◆ ASSIGNMENT ◆
Would you please repeat the data that follows, exactly as it reads?

◆ DATASET EXTRACT ◆

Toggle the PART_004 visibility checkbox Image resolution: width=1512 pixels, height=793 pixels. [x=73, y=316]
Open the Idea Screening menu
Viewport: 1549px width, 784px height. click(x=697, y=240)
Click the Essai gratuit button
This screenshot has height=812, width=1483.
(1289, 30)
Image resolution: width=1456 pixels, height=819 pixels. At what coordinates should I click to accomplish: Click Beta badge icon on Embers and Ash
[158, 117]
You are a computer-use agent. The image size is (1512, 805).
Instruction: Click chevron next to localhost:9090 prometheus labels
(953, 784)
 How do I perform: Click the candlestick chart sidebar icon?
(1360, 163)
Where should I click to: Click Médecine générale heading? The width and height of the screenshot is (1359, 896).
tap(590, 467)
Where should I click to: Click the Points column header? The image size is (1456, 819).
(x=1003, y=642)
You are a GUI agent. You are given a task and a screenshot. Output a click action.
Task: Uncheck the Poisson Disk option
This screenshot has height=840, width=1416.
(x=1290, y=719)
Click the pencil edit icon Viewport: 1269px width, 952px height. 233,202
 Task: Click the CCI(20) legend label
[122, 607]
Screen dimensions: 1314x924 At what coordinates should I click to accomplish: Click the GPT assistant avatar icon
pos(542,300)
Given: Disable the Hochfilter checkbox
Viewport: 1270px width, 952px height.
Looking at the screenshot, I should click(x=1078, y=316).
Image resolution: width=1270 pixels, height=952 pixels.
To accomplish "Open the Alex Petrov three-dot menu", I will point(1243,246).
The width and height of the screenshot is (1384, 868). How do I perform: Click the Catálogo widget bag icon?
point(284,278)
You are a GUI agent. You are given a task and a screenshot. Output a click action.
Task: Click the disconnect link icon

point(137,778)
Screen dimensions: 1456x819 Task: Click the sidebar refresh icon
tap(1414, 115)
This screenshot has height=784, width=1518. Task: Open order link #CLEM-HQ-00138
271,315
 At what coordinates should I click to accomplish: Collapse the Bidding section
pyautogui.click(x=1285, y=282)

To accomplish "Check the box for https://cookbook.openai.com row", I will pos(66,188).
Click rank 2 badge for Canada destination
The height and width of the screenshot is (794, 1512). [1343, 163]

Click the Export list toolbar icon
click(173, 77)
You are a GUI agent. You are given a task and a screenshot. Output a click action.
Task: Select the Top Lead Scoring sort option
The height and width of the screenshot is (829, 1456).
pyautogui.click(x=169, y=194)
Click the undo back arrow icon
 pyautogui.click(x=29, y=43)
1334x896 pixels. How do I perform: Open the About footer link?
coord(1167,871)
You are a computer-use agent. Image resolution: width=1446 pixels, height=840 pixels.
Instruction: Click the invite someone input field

◆ OUTPUT ◆
Toggle the PART_004 visibility checkbox Image resolution: width=1512 pixels, height=793 pixels. [x=73, y=316]
Open the Idea Screening menu
Viewport: 1549px width, 784px height. click(x=697, y=240)
Click the Essai gratuit button
This screenshot has height=812, width=1483.
(1289, 30)
Image resolution: width=1456 pixels, height=819 pixels. At what coordinates should I click to accomplish: Click Beta badge icon on Embers and Ash
[158, 117]
You are a computer-use agent. The image size is (1512, 805).
Instruction: Click chevron next to localhost:9090 prometheus labels
(953, 784)
 How do I perform: Click the candlestick chart sidebar icon?
(1360, 163)
Where should I click to: Click Médecine générale heading? The width and height of the screenshot is (1359, 896).
tap(590, 467)
Where should I click to: Click the Points column header? The image size is (1456, 819).
(x=1003, y=642)
You are a GUI agent. You are given a task and a screenshot. Output a click action.
Task: Uncheck the Poisson Disk option
This screenshot has height=840, width=1416.
(x=1290, y=719)
Click the pencil edit icon Viewport: 1269px width, 952px height. 233,202
 Task: Click the CCI(20) legend label
[122, 607]
Screen dimensions: 1314x924 At what coordinates should I click to accomplish: Click the GPT assistant avatar icon
pos(542,300)
Given: Disable the Hochfilter checkbox
Viewport: 1270px width, 952px height.
Looking at the screenshot, I should click(x=1078, y=316).
Image resolution: width=1270 pixels, height=952 pixels.
To accomplish "Open the Alex Petrov three-dot menu", I will point(1243,246).
The width and height of the screenshot is (1384, 868). How do I perform: Click the Catálogo widget bag icon?
point(284,278)
You are a GUI agent. You are given a task and a screenshot. Output a click action.
Task: Click the disconnect link icon

point(137,778)
Screen dimensions: 1456x819 Task: Click the sidebar refresh icon
tap(1414, 115)
This screenshot has height=784, width=1518. Task: Open order link #CLEM-HQ-00138
271,315
 At what coordinates should I click to accomplish: Collapse the Bidding section
pyautogui.click(x=1285, y=282)

To accomplish "Check the box for https://cookbook.openai.com row", I will pos(66,188).
Click rank 2 badge for Canada destination
The height and width of the screenshot is (794, 1512). [1343, 163]

Click the Export list toolbar icon
click(173, 77)
You are a GUI agent. You are given a task and a screenshot. Output a click action.
Task: Select the Top Lead Scoring sort option
The height and width of the screenshot is (829, 1456).
pyautogui.click(x=169, y=194)
Click the undo back arrow icon
 pyautogui.click(x=29, y=43)
1334x896 pixels. How do I perform: Open the About footer link?
coord(1167,871)
You are a computer-use agent. Image resolution: width=1446 pixels, height=840 pixels.
Instruction: Click the invite someone input field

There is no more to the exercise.